そこへまたしても間がいいのか悪いのか、ジュリアがイシスを伴って部屋へとやってきた。
今夜も色々と相談事を行っている、ジーグフェルドとプラスタンスに就寝前の挨拶に来たのである。
「まあ! 黄色い猿が!!」
開けはなった扉の前で、今度も驚いて立ちつくしたかと思ったら、二晩連続して母の部屋のテラスから現れた珍入者に余計な一言を落とす。
「ジュリア! お前なぁ!」
「私の娘に何をする気だ!?」
怒鳴ってジュリアに掴みかかりそうになるカレルの喉元に、プラスタンスが剣の切っ先を見舞った。
カレルは身体を仰け反らせ、伸ばした手だけをフワフワと宙に踊らせる。
「いえ…別に……。挨拶でもしようかな…と……」
「あらあら、猿がどんな挨拶をして下さるのかしら?」
「…………」
通常のお嬢様であるならばこの場合、虎の威を借る狐と言えるのであるが、彼女にその言葉は当てはまらない。

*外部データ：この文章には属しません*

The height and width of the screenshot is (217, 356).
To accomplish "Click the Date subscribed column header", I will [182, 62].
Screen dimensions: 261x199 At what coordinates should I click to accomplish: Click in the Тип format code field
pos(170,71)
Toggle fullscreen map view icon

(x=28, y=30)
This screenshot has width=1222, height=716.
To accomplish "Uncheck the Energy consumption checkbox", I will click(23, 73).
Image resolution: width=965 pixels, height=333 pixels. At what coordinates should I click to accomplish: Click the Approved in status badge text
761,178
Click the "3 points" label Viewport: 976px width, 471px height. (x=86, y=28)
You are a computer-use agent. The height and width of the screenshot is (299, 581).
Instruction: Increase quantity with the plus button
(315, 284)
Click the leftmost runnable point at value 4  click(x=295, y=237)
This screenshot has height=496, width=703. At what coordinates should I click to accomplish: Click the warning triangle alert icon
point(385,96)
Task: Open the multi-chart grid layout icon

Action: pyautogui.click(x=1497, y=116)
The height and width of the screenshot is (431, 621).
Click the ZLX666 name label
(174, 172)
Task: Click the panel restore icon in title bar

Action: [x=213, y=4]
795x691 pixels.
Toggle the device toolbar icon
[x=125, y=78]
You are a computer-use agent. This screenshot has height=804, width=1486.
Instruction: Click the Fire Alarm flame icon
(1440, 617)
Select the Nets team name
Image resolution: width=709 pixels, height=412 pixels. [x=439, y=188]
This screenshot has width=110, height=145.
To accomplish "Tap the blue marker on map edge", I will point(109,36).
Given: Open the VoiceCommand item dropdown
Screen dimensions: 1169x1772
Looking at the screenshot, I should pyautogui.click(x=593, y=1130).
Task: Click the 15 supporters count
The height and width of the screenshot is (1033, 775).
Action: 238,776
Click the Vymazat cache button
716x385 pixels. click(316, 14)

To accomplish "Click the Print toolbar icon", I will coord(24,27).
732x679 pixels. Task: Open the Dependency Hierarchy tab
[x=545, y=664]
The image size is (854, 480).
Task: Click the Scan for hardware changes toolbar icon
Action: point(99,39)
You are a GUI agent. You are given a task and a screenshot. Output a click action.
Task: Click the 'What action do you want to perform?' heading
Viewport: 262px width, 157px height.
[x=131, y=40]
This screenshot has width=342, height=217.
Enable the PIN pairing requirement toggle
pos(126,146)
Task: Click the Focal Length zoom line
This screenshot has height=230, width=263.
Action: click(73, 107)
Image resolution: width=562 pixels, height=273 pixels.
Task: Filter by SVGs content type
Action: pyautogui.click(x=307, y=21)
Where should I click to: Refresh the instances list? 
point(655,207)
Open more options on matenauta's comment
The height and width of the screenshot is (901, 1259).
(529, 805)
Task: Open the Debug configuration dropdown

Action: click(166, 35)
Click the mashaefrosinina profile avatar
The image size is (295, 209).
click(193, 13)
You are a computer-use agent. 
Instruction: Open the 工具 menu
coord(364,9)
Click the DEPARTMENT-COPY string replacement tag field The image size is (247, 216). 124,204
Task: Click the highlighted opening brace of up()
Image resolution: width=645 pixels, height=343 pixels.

剣の腕は十人並みでありはするが、そんなものとは比べものにならないほどに、弓の腕前が素晴らしいのである。
かつてメレアグリス国一と謳われた弓の名手プラスタンスの手ほどきを、直に受けて育ったジュリアの腕は、近年母親と一・二を争う程までに成長していた。
それなのに容姿だけは麗しいお嬢様風なのだから、とても始末が悪い。
そのことを知らなかった間抜けな男が、何人この容姿と性格の差に打ちのめされ犠牲となったことか。
そして更に幸と言うべきか、不幸と言うべきか、ジュリアとカレルは性格が非常によく似ているのだ。
それは強く引き合うか、極度に反発するかに、二極分されるところであるが、この二人は後者であるようだ。
バックグラウンドの家も同じ伯爵家。
領地の広さもほぼ互角。
そして年齢も近いとあっては、競うなと言う方が無理なのかも知れない。
視線をぶつけ合い、火花を散らしている二人に、場の空気が全く読めていないジーグフェルドが、のほほんと声をかける。
「相変わらず仲がいいな」
「違うだろう!」
「違います!」
同時に見事なまでの二重奏が返ってきた。
「お母様はおもてになりますのね。羨ましいですわ。私の部屋にも誰か忍んで来てはくれないかしら? 猿は嫌ですけど」
「……………」
ニッコリ笑顔で毒を吐くジュリアに、カレルは口をへの字に曲げた。
彼女に口で勝つ自信がないからである。
そして半分は責任転嫁かと思いつつも、考えずにはいられない。